I sat before my dad at his desk. He was staring at me blankly.

‘Say that again?’ he said.

‘Which part?’

‘The whole thing.’

‘Dad, I’ve been talking for ten minutes!’ I shrieked.

‘And that’s precisely my point, you. You were talking for too long, too boring, my mind wandered. And can you explain why we have eggs smashed all over our garden since Tuesday?’

I took a deep breath, closed my eyes and pinched the bridge of my nose for calm. ‘It’s part of his therapy.’

‘But you are not a therapist.’

‘I know that.’ I felt defensive.

‘So why isn’t he seeing a therapist?’

‘I’ve asked him to, but he won’t.’

Dad was silent, all joking aside for once. ‘You’ve taken on a lot here, Christine.’

‘I know that. But with all due respect I haven’t come here to be lectured on what I choose to do or not do with someone who needs help. Now, can we get back to the subject, please.’
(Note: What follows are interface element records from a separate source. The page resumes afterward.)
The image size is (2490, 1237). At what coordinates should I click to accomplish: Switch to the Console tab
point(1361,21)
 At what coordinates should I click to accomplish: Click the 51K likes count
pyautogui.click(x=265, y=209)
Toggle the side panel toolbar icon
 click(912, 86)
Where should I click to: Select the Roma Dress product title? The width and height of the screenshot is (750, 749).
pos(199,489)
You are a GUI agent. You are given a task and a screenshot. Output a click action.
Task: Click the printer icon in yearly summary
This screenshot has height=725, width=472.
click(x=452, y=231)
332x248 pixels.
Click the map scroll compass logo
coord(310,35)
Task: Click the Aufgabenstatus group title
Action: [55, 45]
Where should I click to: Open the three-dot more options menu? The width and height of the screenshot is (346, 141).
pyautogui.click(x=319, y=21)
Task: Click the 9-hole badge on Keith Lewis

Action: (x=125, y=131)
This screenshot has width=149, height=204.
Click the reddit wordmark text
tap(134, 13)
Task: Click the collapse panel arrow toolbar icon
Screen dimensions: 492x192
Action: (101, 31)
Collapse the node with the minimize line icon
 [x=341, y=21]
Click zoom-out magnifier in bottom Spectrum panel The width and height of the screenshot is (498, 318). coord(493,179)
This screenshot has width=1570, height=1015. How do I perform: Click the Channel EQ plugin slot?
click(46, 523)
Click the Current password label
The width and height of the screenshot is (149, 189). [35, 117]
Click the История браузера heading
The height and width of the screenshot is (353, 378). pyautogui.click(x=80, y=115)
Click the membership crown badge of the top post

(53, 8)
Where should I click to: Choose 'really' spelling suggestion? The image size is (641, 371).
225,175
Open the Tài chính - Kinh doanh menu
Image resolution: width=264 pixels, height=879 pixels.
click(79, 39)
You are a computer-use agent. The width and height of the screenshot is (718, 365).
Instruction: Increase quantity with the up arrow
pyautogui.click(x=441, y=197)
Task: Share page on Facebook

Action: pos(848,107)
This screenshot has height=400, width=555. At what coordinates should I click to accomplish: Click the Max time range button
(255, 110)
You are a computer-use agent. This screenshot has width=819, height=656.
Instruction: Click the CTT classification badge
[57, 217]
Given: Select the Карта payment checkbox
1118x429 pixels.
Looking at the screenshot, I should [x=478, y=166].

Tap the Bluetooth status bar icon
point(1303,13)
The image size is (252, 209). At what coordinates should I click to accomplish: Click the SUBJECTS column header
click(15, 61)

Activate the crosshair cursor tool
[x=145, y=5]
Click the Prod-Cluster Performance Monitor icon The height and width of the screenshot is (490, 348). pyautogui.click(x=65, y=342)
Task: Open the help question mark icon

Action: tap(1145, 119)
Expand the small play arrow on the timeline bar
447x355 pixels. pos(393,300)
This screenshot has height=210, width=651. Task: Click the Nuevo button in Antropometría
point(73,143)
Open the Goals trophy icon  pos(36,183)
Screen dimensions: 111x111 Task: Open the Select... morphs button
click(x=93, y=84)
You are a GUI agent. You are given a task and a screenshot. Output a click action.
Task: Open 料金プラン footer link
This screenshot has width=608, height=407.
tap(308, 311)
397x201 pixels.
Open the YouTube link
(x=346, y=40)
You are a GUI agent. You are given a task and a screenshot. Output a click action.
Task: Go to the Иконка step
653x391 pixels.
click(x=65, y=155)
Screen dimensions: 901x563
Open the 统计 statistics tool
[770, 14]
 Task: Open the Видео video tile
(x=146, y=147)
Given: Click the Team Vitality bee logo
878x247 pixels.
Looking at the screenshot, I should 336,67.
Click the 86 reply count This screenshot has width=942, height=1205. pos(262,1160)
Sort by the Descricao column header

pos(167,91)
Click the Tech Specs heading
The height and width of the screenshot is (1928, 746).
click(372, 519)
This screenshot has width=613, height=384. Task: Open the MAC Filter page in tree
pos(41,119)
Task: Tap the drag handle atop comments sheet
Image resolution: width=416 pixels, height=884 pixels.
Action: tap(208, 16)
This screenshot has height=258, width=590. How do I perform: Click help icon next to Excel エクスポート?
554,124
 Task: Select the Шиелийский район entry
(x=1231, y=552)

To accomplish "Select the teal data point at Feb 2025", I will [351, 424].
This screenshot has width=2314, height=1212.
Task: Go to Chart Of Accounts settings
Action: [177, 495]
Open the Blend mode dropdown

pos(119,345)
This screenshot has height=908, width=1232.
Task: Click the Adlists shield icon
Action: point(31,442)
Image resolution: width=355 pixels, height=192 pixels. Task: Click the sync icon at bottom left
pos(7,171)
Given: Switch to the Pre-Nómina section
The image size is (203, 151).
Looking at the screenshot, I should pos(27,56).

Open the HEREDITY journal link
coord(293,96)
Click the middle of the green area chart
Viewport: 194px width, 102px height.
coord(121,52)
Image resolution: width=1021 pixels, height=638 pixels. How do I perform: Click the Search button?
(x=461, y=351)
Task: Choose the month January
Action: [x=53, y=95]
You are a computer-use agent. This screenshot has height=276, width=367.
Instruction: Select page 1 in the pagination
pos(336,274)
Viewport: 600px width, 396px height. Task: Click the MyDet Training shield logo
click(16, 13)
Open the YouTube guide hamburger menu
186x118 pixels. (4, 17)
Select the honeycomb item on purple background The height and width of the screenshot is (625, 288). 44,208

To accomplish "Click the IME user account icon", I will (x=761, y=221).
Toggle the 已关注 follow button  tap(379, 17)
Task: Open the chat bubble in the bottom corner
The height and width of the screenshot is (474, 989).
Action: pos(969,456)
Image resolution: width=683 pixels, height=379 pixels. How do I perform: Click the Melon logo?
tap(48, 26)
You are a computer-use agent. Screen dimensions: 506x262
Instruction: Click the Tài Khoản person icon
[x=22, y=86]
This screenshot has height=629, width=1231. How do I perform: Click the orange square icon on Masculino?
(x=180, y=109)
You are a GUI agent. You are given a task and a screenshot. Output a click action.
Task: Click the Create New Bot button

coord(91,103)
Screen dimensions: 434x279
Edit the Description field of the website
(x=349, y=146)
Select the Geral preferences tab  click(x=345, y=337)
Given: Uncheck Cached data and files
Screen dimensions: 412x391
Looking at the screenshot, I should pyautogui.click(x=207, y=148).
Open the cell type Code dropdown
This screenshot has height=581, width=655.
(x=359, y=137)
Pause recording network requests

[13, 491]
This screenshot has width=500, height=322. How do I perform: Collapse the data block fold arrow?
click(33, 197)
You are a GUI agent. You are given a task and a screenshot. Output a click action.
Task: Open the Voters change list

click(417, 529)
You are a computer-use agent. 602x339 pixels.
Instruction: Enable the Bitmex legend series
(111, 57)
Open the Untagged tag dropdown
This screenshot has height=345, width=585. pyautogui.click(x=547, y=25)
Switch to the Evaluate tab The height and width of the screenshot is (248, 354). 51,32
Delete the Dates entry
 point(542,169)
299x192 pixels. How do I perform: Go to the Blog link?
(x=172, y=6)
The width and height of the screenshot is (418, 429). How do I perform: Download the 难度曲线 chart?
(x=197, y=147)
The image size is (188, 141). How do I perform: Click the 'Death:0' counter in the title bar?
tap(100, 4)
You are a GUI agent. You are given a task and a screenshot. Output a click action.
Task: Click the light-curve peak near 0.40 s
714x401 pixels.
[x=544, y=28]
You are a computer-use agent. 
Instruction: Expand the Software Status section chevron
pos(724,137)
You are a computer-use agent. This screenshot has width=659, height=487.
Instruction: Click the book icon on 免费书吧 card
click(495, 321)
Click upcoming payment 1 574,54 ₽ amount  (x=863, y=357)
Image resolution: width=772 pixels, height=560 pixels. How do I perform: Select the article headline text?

‘Yes, I’m wondering what that was again.’

‘Dad, stop pulling her leg,’ Brenda warned from the back of the office.

I turned around and saw both of my sisters had sneaked in unnoticed. ‘Is nothing private in this family?’

‘Of course not,’ Adrienne said, moving into the room to sit at the desk with us. Brenda quickly joined.

‘Christine, my darling pet lambykins,’ Dad began, reaching out to hold my hands in his. ‘You do know that, when I leave the company, and the universe, I do not expect you to suddenly be at the helm. Of the company, that is, not the universe.’ He looked searchingly into my eyes. ‘I’m concerned about you. You’ve always been the one who thinks, while your sisters and I do, but these past few weeks you’ve been getting caught up in an awful lot of doing and not so much thinking.’